Ecco perché il capitale vale sempre di più e il lavoro sempre di meno

Per evitare fallimenti che potrebbero compromettere il tenore di vita occidentale, il patrimonio deve aumentare di valore, non può perderlo. Questo spiega il trasferimento di valore dal lavoro al capitale, la contrazione dei salari, il blocco dell'ascensore sociale, la polarizzazione della ricchezza e l'aumento delle disuguaglianze

di Simone Cerlini

“There’s class warfare, all right, but it’s my class, the rich class, that’s making war, and we’re winning.” — Warren Buffet, N.Y. Times, 26 novembre 2006

Recentemente, un imprenditore fondatore di un fondo di investimento ha delineato la situazione macroeconomica attuale con pochi illuminanti concetti. Ha spiegato che siamo seduti su una montagna di debiti. Il valore degli asset è gonfiato dal debito, e ogni implosione di una bolla, come il crollo di Lehman Brothers, causa crisi a catena. Ogni bene fonda il suo valore su altri beni e sul debito, per cui, per evitare fallimenti che potrebbero compromettere l’occupazione e il tenore di vita occidentale, il patrimonio deve aumentare di valore, non può perderlo. Le istituzioni economiche lavorano per far crescere i patrimoni, anche a scapito del lavoro, come dimostrano Piketty, Milanovic, Atkinson e Savage. Chi possiede capitale ha vinto, perché un crollo generale distruggerebbe l’intero sistema. Detta così, è lampante: una verità sotto ai nostri occhi. Molto ben celata.

Il capitale economico, relazionale e culturale si converte facilmente, permettendo a chi lo detiene di mantenere il potere e giustificare lo sfruttamento con l’ideologia del merito e della supremazia culturale. Questo spiega il trasferimento di valore dal lavoro al capitale, la contrazione dei salari, il blocco dell’ascensore sociale, la polarizzazione della ricchezza e l’aumento delle disuguaglianze.

“Capitalism is a hierarchical structure that gives owners of inherited or accumulated wealth institutional power over wage earners.” — Nancy Folbre, 2021

Il problema delle élite è che vogliono stravincere. Il capitale ha operato per dividere il blocco del lavoro per nazionalità, cittadinanza, etnia, religione, colore della pelle, genere e scelta sessuale.
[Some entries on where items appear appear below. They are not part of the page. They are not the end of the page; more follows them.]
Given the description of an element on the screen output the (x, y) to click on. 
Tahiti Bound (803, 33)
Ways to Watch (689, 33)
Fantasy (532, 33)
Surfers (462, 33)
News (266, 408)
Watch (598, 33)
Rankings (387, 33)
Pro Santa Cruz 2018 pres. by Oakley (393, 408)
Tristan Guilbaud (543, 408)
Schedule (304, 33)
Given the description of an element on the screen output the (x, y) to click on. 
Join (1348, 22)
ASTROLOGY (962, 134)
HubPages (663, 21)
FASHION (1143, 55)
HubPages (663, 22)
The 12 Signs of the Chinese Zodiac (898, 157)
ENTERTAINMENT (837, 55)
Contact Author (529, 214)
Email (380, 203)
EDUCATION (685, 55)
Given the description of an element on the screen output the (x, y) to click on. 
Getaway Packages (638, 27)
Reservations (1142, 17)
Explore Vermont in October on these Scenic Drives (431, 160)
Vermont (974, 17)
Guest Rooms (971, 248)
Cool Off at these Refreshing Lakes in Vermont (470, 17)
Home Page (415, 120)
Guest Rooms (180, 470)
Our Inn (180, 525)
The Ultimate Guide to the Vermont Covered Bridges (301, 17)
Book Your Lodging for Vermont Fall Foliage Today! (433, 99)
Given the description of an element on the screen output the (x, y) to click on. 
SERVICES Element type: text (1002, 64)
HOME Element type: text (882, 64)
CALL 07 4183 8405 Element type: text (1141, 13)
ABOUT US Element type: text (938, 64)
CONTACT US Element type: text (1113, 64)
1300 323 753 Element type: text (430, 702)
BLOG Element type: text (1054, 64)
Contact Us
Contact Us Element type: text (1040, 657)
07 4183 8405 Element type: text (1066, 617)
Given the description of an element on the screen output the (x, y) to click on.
Il capitale non ha colore né cittadinanza: Marina Berlusconi pur essendo donna può legittimamente negoziare con Zang Kangyang, pur essendo cinese, e questo potrebbe benissimo trascorrere una serata al Parco dei Principi al fianco di Nasser Al-Khelifi, pur essendo musulmano, e nessuno si stupirebbe di vedere quest’ultimo a cena con Marc Jacobs, pur essendo, lo stilista, ebreo e gay. Un osservatore esterno vedrebbe chiaramente che un piccolo imprenditore tunisino ha gli stessi interessi di un commerciante veneto, così come un bracciante agricolo indiano ha gli stessi interessi di un addetto alle pulizie lombardo. La guerra tra poveri serve a evitare la guerra ai ricchi, che detengono il capitale e si guardano bene dal condividerlo.

Dare alle masse un nemico fittizio per distrarle dal vero nemico è rischioso e le élite non hanno imparato dalla storia del Novecento. L’antidoto al fascismo non è dividere, ma unire, attraverso la consapevolezza che chi vive di stipendio o del proprio lavoro ha interessi comuni, indipendentemente da sesso, razza, lingua, religione, opinioni politiche, di titoli di laurea o dottorato, di gusti cinematografici o di letture, dell’abilità nel pianoforte o nella padronanza dell’accento british.

Sarebbe meglio concedere rapidamente la cittadinanza a chi lavora con noi, invece che attrarre capitalisti stranieri con la flat tax riservata ai ricchi (istituita con Legge di Bilancio 2017, Governo Gentiloni). Meglio ridurre il carico fiscale sulla piccola e media impresa invece che sul capital gain. Meglio allargare la possibilità di accedere alla formazione superiore e terziaria, più che rendere “prioritaria” la valutazione del dottorato tra i titoli rilevanti nei concorsi pubblici (legge 5 marzo 2020 n°12, Governo Conte). Meglio abolire i privilegi, che l’Impôt de Solidarité sur la Fortune, altrimenti, caro Macron, e cara Europa, le conseguenze potrebbero essere inaspettate.